*Problem description*: Once the line containing "This screenshot has" is found, please copy it and all lines after it through the end of the records, exactly, leaving out pictures.

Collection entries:
★ ★ ★ ★
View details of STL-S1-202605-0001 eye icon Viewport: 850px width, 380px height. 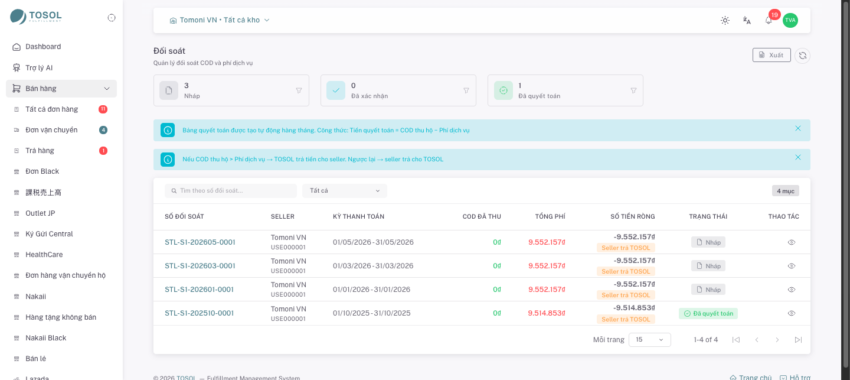(x=792, y=242)
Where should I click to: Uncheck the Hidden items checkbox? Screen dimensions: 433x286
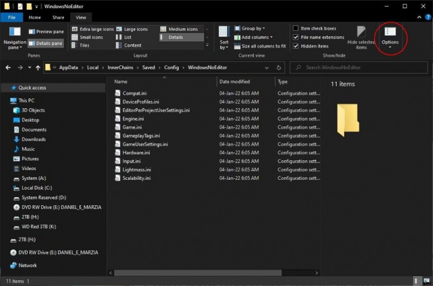(x=296, y=46)
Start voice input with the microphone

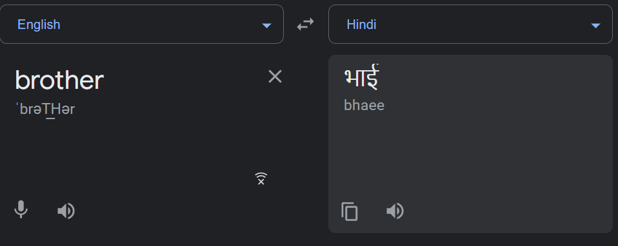[x=21, y=209]
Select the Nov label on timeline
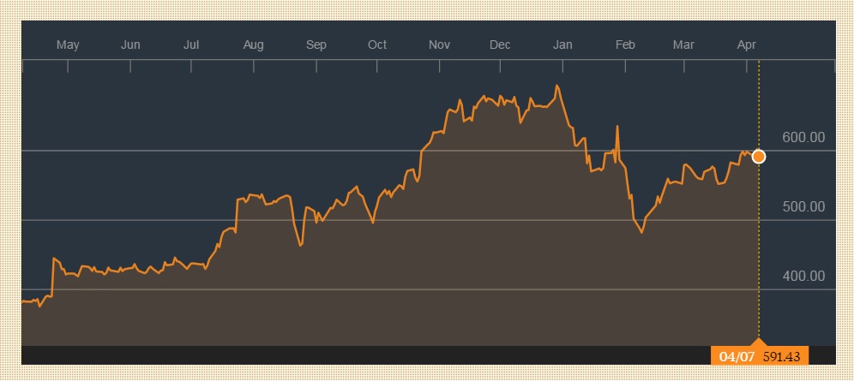Viewport: 854px width, 381px height. (439, 45)
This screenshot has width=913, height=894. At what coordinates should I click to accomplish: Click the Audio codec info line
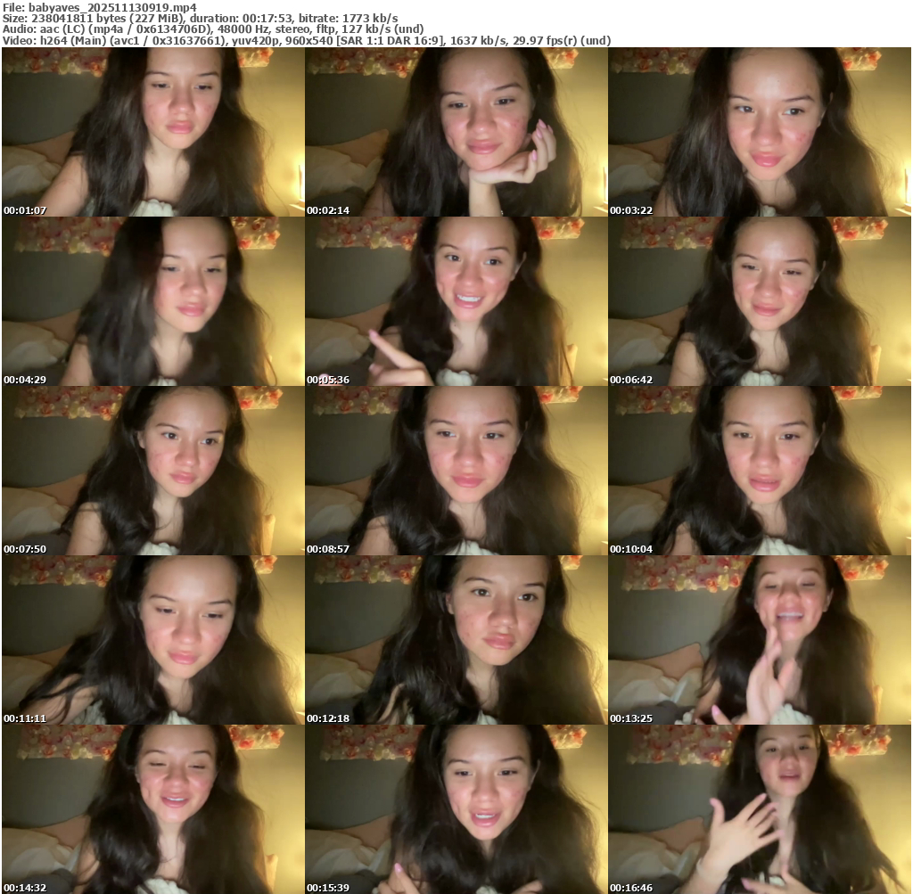point(214,29)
★ ★ ★ ★
*Your solution*:
This screenshot has width=913, height=894. At what coordinates should I click to accomplish: Click the Audio codec info line
point(214,29)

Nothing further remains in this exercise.